* **Tugas Anda**: Tolong lanjutkan tanya jawab tentang ucapan selamat Natal di bawah ini, mulai setelah kalimat terakhirnya.

* **Kutipan Bacaan**:
------
Rabu,
26 Des 07 09:15 WIB
Assalamualaikum.
Wr. Wb.
Pak ustadz saya mau tanya, saya pernah
membaca sebuah artikel tentang haramnya hukum mengatakan "Selamat
Natal" kepada umat kristiani. Karena dijelaskan di situ bahwa kalau kita
mengucapkan itu kita mengakui akan adanya trinitas dan sebagainya,
Bagaimana menurut pandangan pak Ustadz
Terima kasih
Prof
Jawaban
Assalamu
'alaikum warahmatullahi wabarakatuh
Ucapan selamat natal oleh banyak kalangan
memang diharamkan, bahkan sampai ada yang mengirim SMS kepada kami dengan
kalimat pembuka: INNA
LILLAHI WA INNA ILAIHI RAJIUN: saya denger dari Elshintasi fulantelah
mengucapkan ucapan selamat natal...
Menurut pengirim SMS itu, ucapan selamat
natal itu kontra produktif dengan fatwa MUI tahun 1984.
Sikap kami sendiri tentu juga tidak
mengucapkan selamat natal kepada para pemeluk agama kristiani. Selain ada fatwa
yang mengharamkannya, juga mengucapkannya saat ini jadi akan salah waktu. Sebab
Nabi Isa 'alaihissalam tidak lahir pada tanggal 25 Desember, beliau lahir di
musim panas saat kurma berbuah, sebagaimana isyarat di dalam ayat Al-Quran saat
Ibunda Maryam melahirkannya di bawah pohon kurma. Saat itu Allah SWT berfirma
kepadanya:
Dan
goyanglah pangkal pohon kurma itu ke arahmu, niscaya pohon itu akan
menggugurkan buah kurma yang masak kepadamu (QS. Maryam: 25)
Jelas sekali Nabi Isa lahir di saat buah
kurma masak, dan itu tidak terjadi di musim salju. Kecuali kalau mau dipaksakan
sebuah kebohongan baru lagi. Misalnya dikatakan bahwa Nabi Isa 'alaihissalam merupakan penduduk Australia yang berada di Selatan
Katulistiwa, di mana tanggal 25 Desember seperti sekarang ini di sana justru
sedang musim panas. Tapi itupun salah, sebab di Australia tidak ada pohon
kurma, yang ada mungkin pohon kaktus.
------
[Entri tersimpan]
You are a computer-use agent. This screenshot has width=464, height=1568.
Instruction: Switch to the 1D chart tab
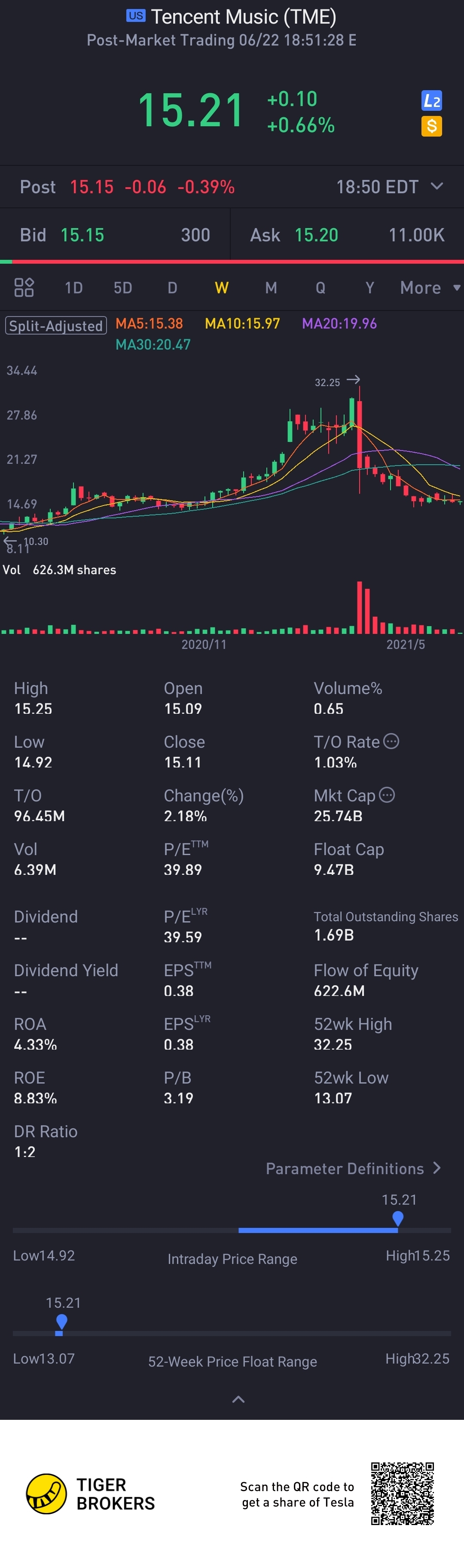click(x=73, y=287)
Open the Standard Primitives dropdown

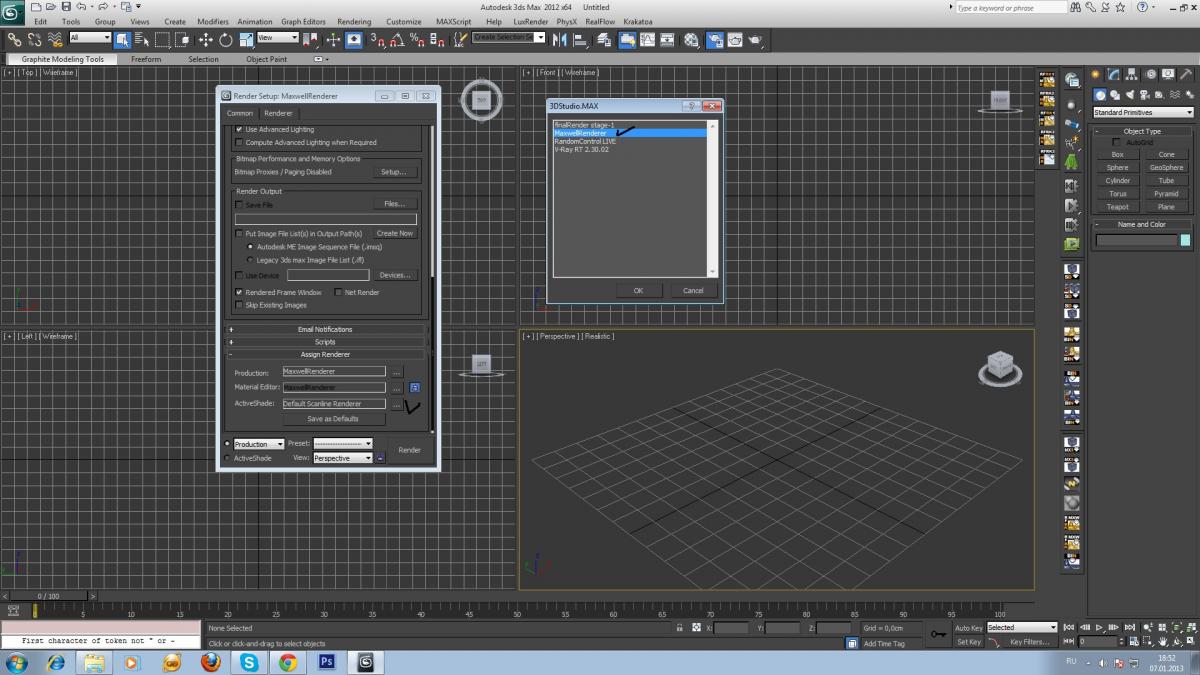(1143, 113)
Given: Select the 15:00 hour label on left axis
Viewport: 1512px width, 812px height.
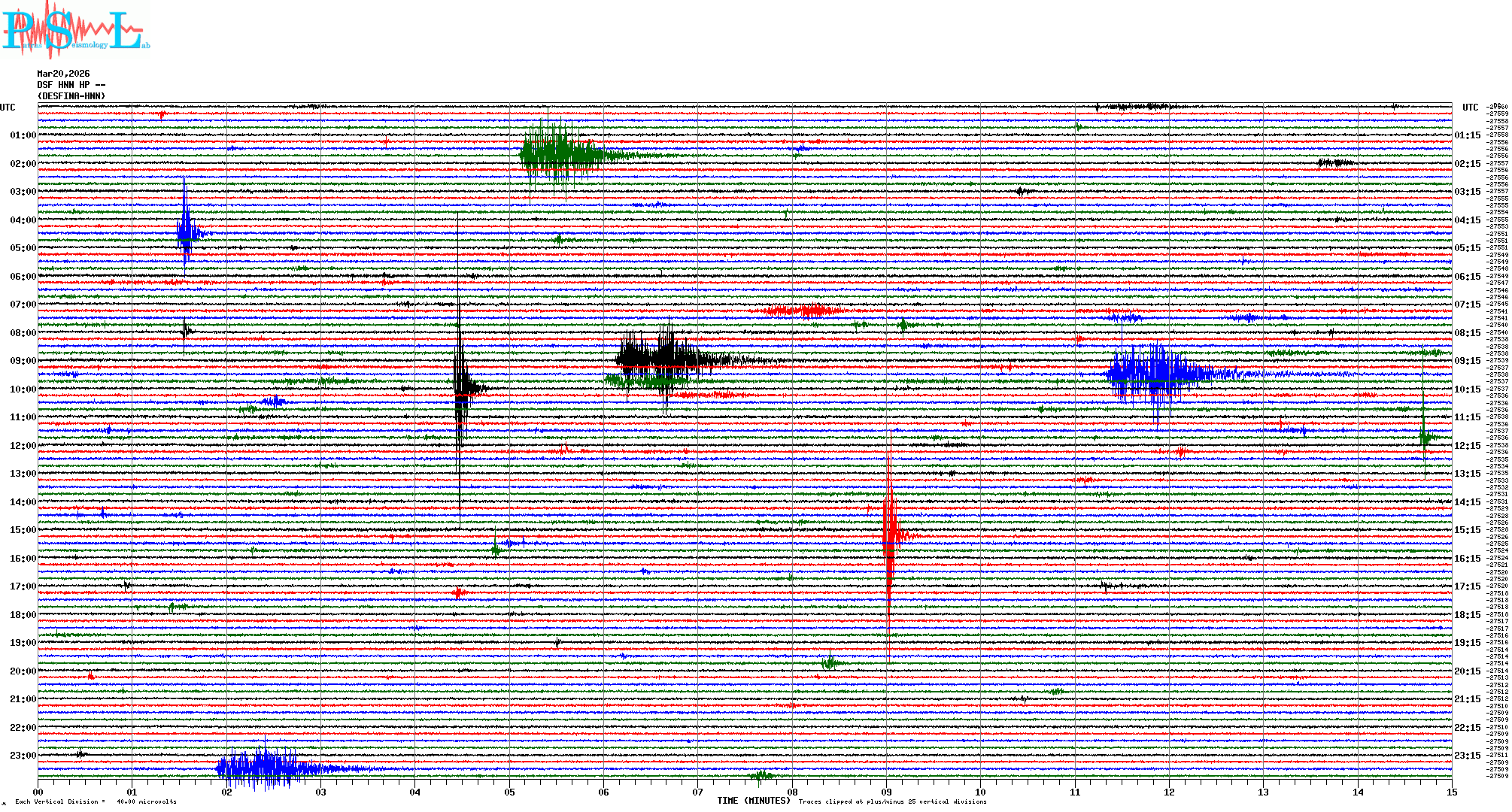Looking at the screenshot, I should 23,530.
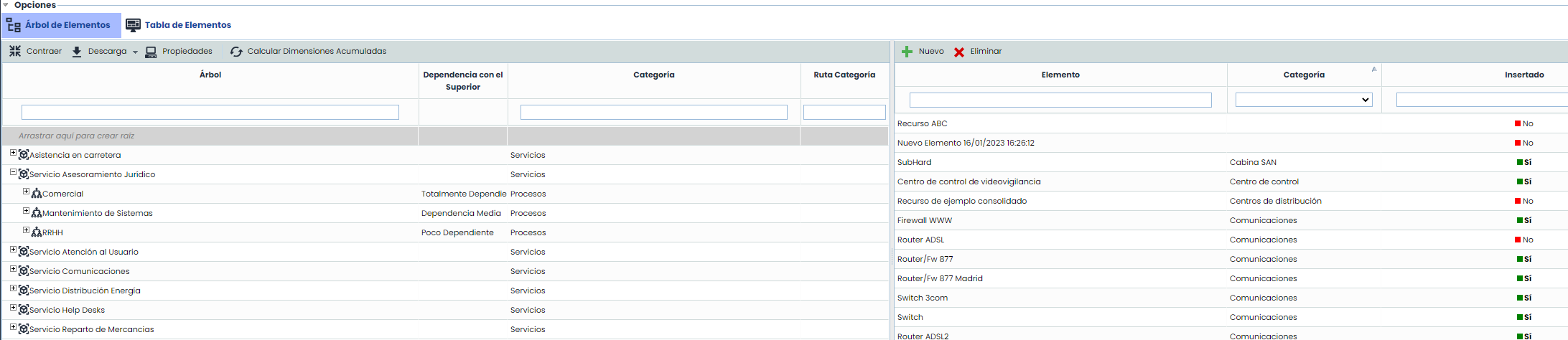Click the Comercial process node icon
The height and width of the screenshot is (340, 1568).
[x=37, y=194]
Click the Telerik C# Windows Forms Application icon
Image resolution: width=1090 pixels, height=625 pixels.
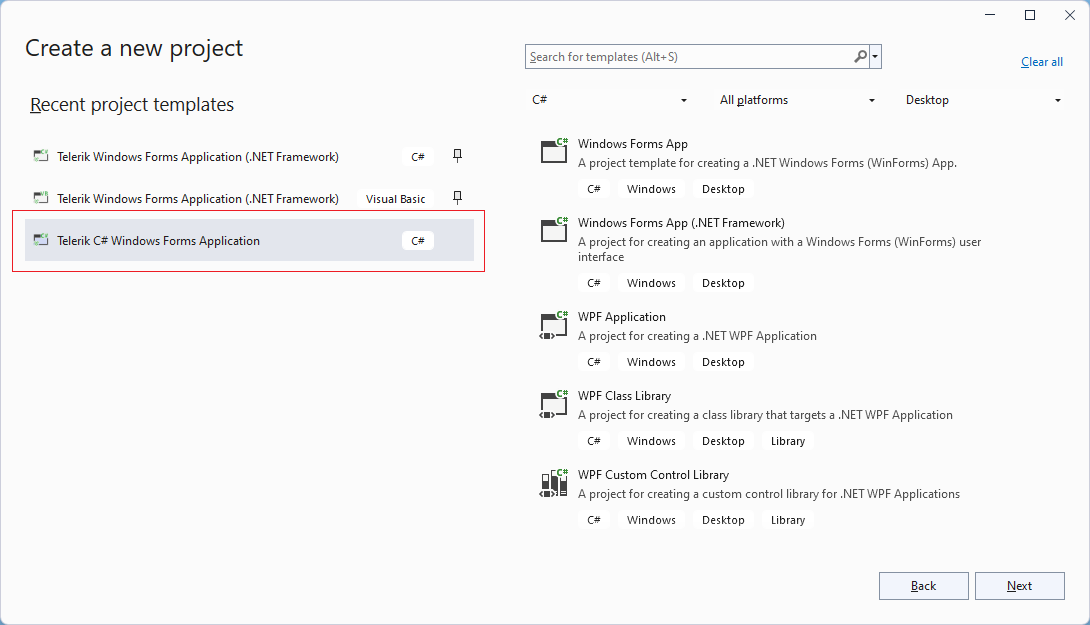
------
* **Jawaban Latihan**:
Atau bisa saja lahirnya nabi Isa tetap pada
tanggal 25 Desember, tetapi syaratnya kejadiannya harus di Indonesia, karena
pada tanggal seperti itu di Indonesia tidak ada musim panas atau musim dingin.
Di Indonesia ada musim duren. Tapi yang disebutkan di dalam Al-Quran adalah
buah kurma, bukan buah duren. Lagian, masak Maryam sehabis melahirkan malah
makan duren? Aya
aya wae.
Perbedaan
Pendapat Ucapan Selamat Natal
Tentang hukum ucapan selamat natal itu,
memang kalau kita mau telusuri lebih jauh, kita akan bertemu dengan beragam
pendapat. Ada ulama yang mengharamkannya secara mutlak. Tapi ada juga yang
membolehkannya dengan beberapa hujjah. Dan juga ada pendapat yang agak di
pertengahan serta memilah masalah secara rinci.
Tentu bukan berniat untuk memperkeruh
keadaan kalau kami sampaikan apa yang beredar di tengah umat tentang hal ini.
Sebaliknya, kajian ini justru untuk memperluas wawasan kita dalam menuntut
ilmu, wabil
khusus tentang urusan yang agak khusus ini.
1.
Pendapat Haramnya Ucapan Selamat Natal Bagi Muslim
Haramnya umat Islam mengucapkan Selamat
Natal itu terutama dimotori oleh fatwa para ulama di Saudi Arabia, yaitu fatwa
Al-'Allamah Syeikh Al-Utsaimin. Beliau dalam fatwanya menukil pendapat Imam
Ibnul Qayyim
1.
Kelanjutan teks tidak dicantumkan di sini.